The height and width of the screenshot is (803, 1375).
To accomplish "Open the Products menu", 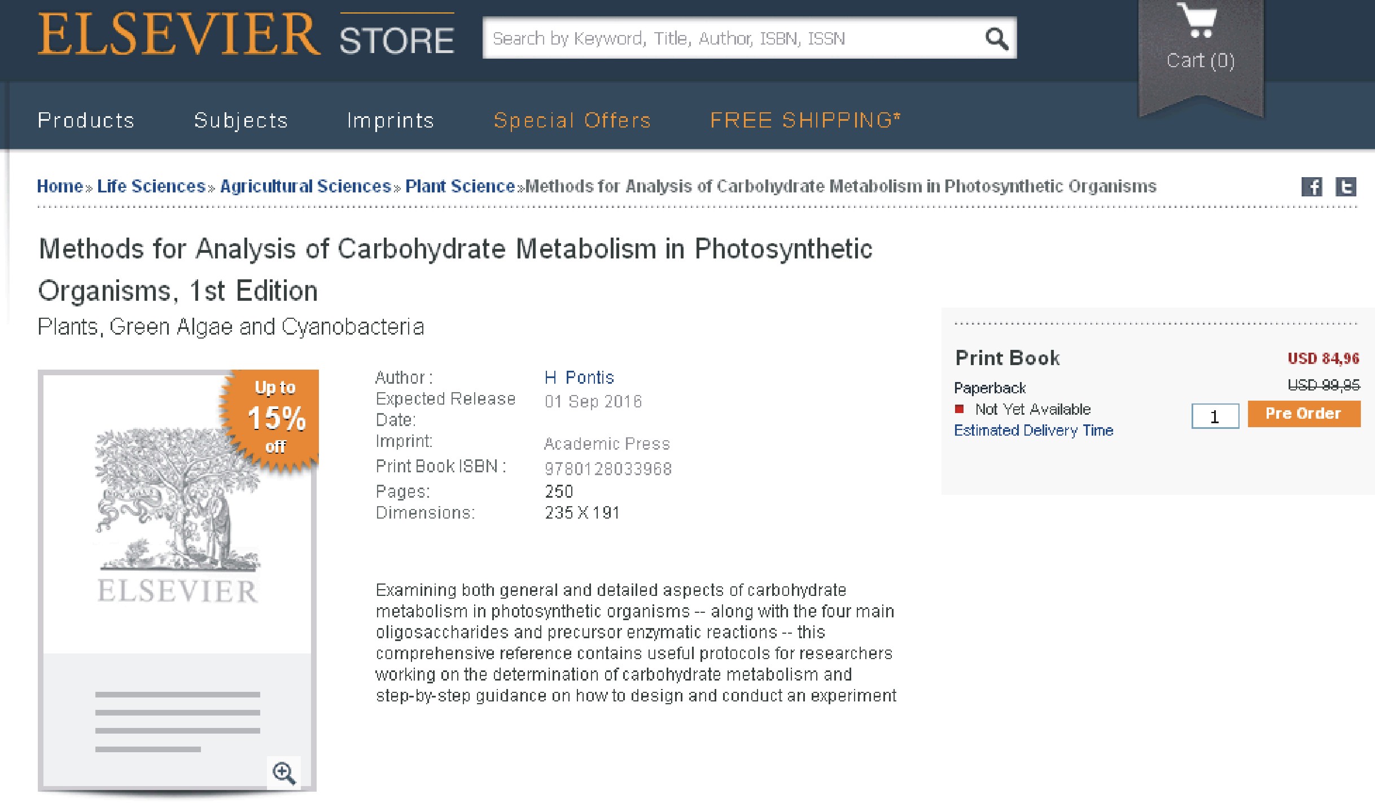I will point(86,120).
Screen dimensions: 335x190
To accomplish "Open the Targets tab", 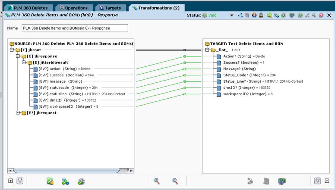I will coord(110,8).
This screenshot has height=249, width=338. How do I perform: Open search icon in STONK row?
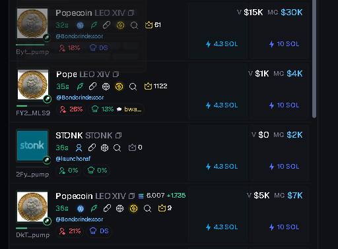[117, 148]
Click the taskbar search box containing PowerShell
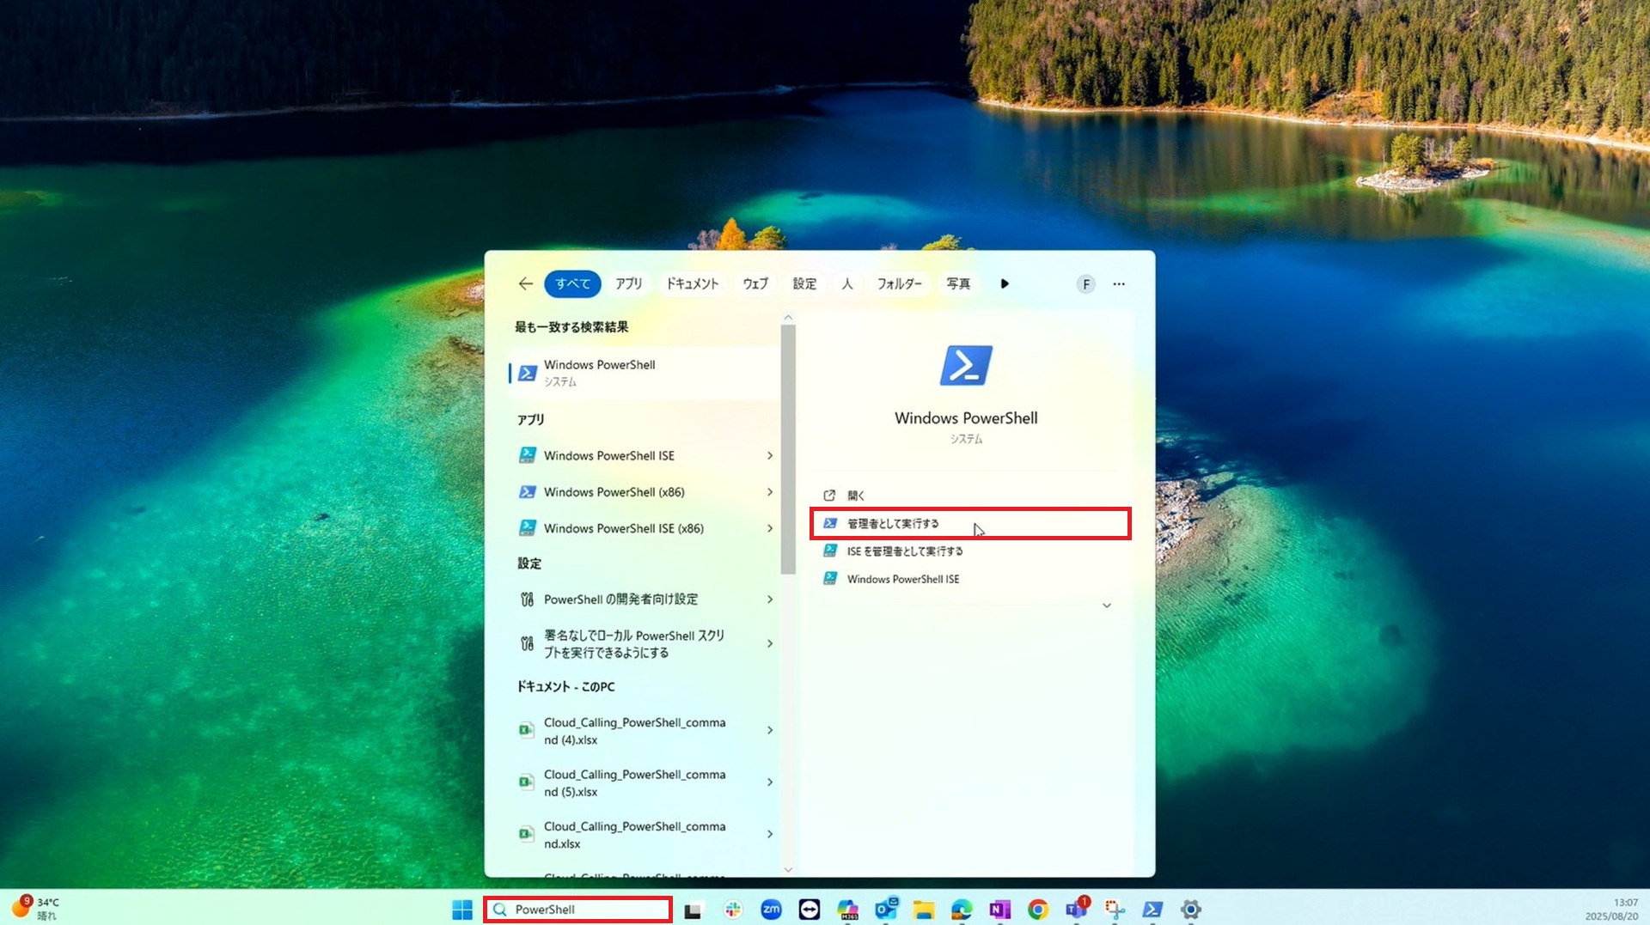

+++++

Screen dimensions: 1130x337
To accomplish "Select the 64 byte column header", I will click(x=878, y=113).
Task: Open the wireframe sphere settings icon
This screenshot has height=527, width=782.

+++++

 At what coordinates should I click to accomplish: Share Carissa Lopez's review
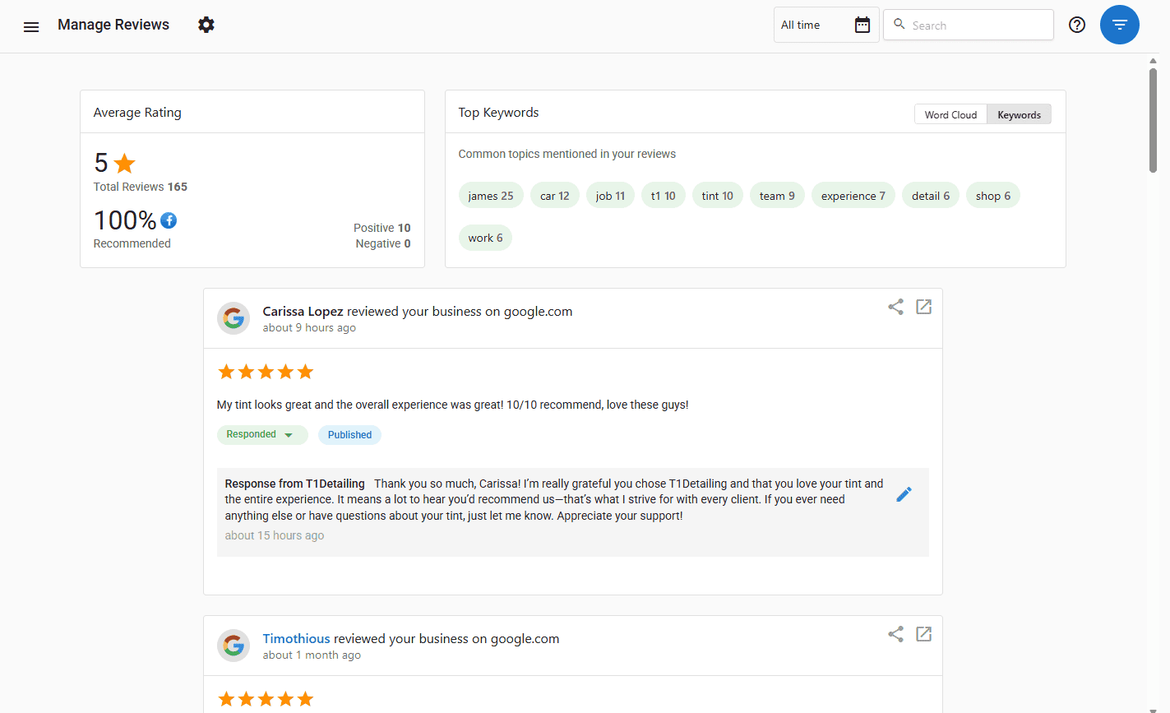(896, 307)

+++++

Copy each line in the entries above where "dimensions" turns up.

◆ Expected output ◆
Screen dimensions: 335x190
Screen dimensions: 1130x337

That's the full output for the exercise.